I am very grateful for any advice and help!

Kind regards
Patrick

Are you connecting the address generator to a second AXI port on the BRAM controller or to the BRAM_B port on the block memory directly? Are you able to supply an image of the block diagram?

Peter

Hi Peter,

Thanks for the response!

Here is my vivado block design:
(As a newcomer I was only allowed to include one picture in my post)

I may just did a further progress…
I set the increments of my counter to 4 instead of 1.
Thus, I now count to 4096 in steps of 4 (1024 steps in total).
Doing so, shows me the whole pattern with the correct pattern repetition rate (1/1024 * clock rate).

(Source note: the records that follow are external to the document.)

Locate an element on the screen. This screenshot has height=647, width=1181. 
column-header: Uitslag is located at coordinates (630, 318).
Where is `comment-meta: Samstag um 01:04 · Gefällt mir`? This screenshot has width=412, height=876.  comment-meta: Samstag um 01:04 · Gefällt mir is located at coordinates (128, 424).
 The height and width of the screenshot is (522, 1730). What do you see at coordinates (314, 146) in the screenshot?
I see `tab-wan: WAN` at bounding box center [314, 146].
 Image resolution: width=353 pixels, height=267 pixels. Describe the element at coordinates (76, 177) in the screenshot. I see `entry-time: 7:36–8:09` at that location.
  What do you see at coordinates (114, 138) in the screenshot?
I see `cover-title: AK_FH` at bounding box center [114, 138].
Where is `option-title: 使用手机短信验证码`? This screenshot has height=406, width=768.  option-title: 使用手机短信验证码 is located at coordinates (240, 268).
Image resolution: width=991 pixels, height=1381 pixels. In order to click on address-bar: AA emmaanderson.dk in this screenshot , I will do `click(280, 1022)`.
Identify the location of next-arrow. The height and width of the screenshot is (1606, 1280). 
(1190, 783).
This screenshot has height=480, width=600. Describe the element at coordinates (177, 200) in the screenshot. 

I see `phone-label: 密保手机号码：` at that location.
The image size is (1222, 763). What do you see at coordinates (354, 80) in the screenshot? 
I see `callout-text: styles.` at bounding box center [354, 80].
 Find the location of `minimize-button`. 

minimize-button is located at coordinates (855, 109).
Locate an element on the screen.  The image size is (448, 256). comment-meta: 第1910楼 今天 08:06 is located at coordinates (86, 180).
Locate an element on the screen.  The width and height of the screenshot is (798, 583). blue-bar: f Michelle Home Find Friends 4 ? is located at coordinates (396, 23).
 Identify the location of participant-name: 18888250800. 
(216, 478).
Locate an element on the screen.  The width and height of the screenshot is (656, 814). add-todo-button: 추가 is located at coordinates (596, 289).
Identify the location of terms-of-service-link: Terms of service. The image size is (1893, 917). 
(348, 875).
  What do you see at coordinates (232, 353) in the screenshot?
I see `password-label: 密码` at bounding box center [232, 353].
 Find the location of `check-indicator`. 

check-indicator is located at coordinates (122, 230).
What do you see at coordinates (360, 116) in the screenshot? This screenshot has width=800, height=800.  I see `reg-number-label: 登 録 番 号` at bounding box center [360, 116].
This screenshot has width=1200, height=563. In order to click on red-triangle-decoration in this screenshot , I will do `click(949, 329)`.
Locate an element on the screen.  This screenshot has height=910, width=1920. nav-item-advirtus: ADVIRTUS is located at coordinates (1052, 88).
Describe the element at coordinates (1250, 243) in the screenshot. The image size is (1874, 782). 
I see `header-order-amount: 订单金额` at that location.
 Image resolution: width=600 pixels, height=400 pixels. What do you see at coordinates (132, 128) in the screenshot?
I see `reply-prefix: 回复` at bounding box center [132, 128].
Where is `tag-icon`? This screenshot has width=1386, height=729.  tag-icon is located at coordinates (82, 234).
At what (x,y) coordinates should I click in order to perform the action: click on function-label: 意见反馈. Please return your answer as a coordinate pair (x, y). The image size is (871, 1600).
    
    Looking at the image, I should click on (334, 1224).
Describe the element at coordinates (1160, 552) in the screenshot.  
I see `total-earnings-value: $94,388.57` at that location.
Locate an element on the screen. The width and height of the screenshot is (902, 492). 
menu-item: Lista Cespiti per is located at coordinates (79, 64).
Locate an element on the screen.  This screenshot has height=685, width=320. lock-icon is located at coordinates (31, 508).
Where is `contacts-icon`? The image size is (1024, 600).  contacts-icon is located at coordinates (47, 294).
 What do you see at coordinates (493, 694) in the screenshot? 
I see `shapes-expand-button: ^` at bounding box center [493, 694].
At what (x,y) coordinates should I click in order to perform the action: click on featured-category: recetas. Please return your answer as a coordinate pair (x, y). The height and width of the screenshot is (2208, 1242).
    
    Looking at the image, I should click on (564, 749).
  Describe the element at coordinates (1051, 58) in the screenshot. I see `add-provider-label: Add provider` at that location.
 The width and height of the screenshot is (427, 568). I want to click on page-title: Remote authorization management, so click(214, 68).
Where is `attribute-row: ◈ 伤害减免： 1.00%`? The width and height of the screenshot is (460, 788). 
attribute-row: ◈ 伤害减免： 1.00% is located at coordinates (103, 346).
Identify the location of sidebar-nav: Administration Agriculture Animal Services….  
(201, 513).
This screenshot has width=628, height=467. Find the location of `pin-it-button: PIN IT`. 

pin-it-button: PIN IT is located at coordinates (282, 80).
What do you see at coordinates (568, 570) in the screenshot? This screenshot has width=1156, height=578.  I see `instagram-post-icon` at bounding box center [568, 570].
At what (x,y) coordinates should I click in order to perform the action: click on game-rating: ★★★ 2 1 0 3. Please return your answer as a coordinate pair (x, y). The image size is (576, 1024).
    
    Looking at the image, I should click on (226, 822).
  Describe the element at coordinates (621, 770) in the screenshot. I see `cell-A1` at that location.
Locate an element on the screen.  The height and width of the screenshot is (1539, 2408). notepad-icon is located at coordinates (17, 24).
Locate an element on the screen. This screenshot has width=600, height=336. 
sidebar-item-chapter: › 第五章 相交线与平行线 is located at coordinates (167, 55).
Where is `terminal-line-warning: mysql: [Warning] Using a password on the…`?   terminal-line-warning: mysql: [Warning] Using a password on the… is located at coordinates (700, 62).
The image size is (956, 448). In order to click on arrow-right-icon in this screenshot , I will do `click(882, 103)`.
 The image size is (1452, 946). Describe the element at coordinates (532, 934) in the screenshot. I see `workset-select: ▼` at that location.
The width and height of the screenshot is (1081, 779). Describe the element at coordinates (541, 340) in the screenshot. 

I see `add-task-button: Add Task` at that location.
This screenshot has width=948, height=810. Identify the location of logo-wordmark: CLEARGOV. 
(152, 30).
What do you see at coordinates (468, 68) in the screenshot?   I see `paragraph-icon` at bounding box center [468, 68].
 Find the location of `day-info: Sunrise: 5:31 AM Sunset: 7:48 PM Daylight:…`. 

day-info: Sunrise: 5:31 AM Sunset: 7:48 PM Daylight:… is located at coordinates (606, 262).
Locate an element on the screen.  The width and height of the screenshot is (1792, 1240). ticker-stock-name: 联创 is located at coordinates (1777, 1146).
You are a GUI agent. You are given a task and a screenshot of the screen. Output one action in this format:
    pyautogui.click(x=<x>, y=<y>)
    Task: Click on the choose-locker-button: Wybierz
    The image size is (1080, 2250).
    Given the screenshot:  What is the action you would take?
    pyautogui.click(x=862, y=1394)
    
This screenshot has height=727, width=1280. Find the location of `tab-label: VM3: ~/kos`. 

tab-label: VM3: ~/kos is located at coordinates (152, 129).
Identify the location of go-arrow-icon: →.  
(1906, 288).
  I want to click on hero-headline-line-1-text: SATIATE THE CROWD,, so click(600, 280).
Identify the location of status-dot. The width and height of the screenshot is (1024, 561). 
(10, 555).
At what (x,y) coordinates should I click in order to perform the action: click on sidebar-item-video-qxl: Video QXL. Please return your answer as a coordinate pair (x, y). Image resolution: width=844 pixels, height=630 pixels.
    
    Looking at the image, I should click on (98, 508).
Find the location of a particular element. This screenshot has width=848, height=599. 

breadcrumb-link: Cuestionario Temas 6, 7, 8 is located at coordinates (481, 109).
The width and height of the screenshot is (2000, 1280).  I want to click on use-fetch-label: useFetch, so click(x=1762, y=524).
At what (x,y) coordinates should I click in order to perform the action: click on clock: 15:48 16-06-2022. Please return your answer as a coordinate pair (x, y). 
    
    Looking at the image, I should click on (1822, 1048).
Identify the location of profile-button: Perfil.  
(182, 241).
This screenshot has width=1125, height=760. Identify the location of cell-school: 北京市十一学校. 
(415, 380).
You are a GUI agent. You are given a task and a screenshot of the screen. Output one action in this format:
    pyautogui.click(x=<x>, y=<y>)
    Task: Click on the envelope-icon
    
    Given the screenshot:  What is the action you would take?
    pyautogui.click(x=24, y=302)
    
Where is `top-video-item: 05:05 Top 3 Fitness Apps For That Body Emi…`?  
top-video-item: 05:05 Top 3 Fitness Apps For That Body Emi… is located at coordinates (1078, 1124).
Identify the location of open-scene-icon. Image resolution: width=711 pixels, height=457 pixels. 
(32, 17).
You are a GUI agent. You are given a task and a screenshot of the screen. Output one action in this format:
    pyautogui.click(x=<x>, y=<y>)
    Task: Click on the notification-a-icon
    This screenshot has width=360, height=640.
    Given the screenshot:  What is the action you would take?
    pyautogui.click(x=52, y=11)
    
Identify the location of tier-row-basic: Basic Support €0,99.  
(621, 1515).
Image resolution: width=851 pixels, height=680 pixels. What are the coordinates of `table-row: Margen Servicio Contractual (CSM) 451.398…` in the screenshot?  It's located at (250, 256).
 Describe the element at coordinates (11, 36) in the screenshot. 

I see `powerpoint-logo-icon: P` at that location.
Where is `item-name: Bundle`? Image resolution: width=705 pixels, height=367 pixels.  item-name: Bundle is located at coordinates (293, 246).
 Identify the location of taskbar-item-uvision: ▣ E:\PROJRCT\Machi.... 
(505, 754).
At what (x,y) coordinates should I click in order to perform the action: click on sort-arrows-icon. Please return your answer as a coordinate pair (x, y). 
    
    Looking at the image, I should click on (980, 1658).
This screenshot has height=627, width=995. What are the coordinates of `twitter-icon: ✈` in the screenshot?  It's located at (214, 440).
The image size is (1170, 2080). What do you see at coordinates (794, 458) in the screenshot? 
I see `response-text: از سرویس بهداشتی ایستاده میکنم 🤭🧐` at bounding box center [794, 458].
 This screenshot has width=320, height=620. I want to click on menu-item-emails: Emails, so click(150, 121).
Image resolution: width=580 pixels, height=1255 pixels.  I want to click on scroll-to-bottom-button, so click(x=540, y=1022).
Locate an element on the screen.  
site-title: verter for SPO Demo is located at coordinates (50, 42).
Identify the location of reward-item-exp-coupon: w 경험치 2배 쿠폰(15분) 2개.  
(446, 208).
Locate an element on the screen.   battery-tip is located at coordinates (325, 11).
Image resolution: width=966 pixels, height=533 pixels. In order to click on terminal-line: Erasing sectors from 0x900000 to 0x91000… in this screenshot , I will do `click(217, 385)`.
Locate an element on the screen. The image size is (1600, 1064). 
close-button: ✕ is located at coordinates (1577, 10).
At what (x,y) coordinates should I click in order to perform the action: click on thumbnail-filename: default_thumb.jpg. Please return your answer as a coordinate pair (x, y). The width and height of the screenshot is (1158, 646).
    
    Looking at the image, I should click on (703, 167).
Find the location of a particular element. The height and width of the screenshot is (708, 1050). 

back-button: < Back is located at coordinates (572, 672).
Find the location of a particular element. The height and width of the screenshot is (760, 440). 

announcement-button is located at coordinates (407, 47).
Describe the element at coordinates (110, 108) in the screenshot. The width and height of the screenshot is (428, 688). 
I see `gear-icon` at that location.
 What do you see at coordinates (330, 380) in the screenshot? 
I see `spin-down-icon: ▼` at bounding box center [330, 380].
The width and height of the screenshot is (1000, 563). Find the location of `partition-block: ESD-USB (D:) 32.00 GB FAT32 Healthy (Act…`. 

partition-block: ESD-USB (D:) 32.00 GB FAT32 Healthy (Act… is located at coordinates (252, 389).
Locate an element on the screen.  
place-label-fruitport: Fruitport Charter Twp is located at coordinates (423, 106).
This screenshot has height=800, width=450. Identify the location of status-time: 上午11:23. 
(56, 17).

I would explain this behaviour as follows:
Normally the address of a BRAM within the PL is incremented by 1.
However, when using the PS & PYNQ, we need to increment the address in steps of 4.
Therefore, the address range is 4096 bits. I did this when I wrote data into my BRAM (see my Jupyter Notebook).
I then assumed, that I can read from the BRAM with address increments of 1.
However, I now assume, that the address for reading needs to be also incremented by 4, since we did this also the same way when writing inside the BRAM.

Am I right in making this assumption?

Kind regards
Patrick

I think you are on the right track. I’ve been working my way through the use guide for the Block Memory Generator and it looks like it uses pseudo-byte-level addresses when 32-bit addressing is enabled (as it required when using the AXI BRAM controller). A quick search came up with this reddit thread.

I think the solution is to pad out the lower couple of address bits with zeros and attach your counter to the higher-order bits - you need the 32-bit addressing for the AXI connection.

Peter

For your notebook cell 11, it looks like the final data you wrote is:
mmio.write(1022+4, 0x80018001)

And if you read mmio.read(1023*4), this is out of the range your just wrote. Something else (or your previous code) might have written those locations.

And remember the address you provided is byte address. To have it working, the address should always look like a multiple of 4. Otherwise I am not sure how the system is writing unaligned addresses.